ABOUT THIS TASK:
When you restate the data, keep every word as it is and drop the images.

DATA FOR THE TASK:

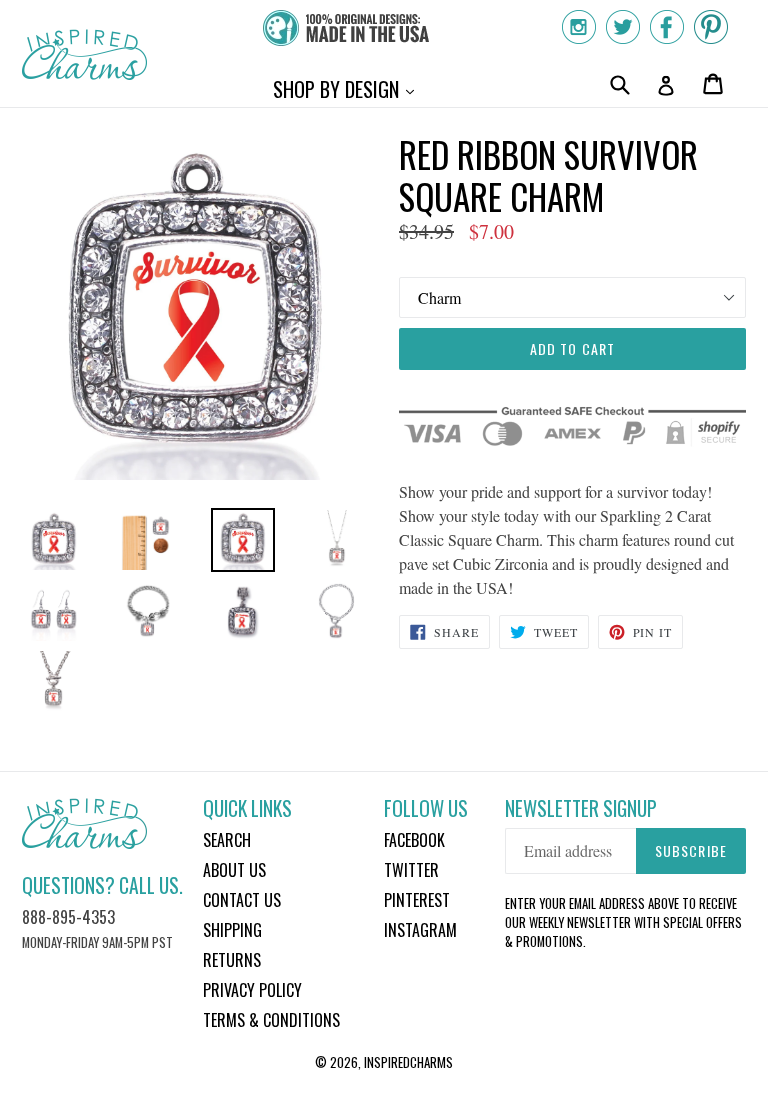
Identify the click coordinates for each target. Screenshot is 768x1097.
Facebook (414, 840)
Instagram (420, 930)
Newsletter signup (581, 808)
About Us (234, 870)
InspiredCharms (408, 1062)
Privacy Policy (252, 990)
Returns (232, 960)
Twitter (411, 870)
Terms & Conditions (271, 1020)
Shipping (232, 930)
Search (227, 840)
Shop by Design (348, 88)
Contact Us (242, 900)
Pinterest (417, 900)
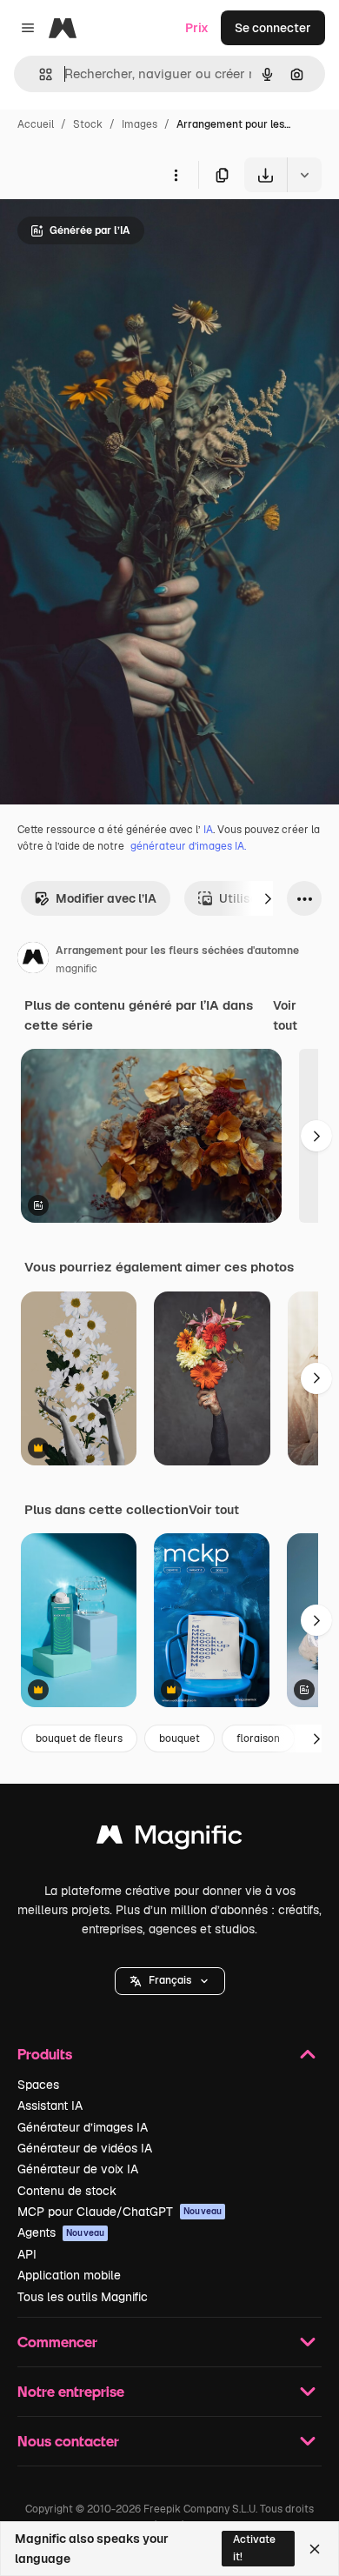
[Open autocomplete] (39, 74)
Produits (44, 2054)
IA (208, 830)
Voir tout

EXERCISE RESULT:
Identify the click coordinates for each target. Screenshot is 768x1097.
Facebook (414, 840)
Instagram (420, 930)
Newsletter signup (581, 808)
About Us (234, 870)
InspiredCharms (408, 1062)
Privacy Policy (252, 990)
Returns (232, 960)
Twitter (411, 870)
Terms & Conditions (271, 1020)
Shipping (232, 930)
Search (227, 840)
Shop by Design (348, 88)
Contact Us (242, 900)
Pinterest (417, 900)
[Open autocomplete] (39, 74)
Produits (44, 2054)
IA (208, 830)
Voir tout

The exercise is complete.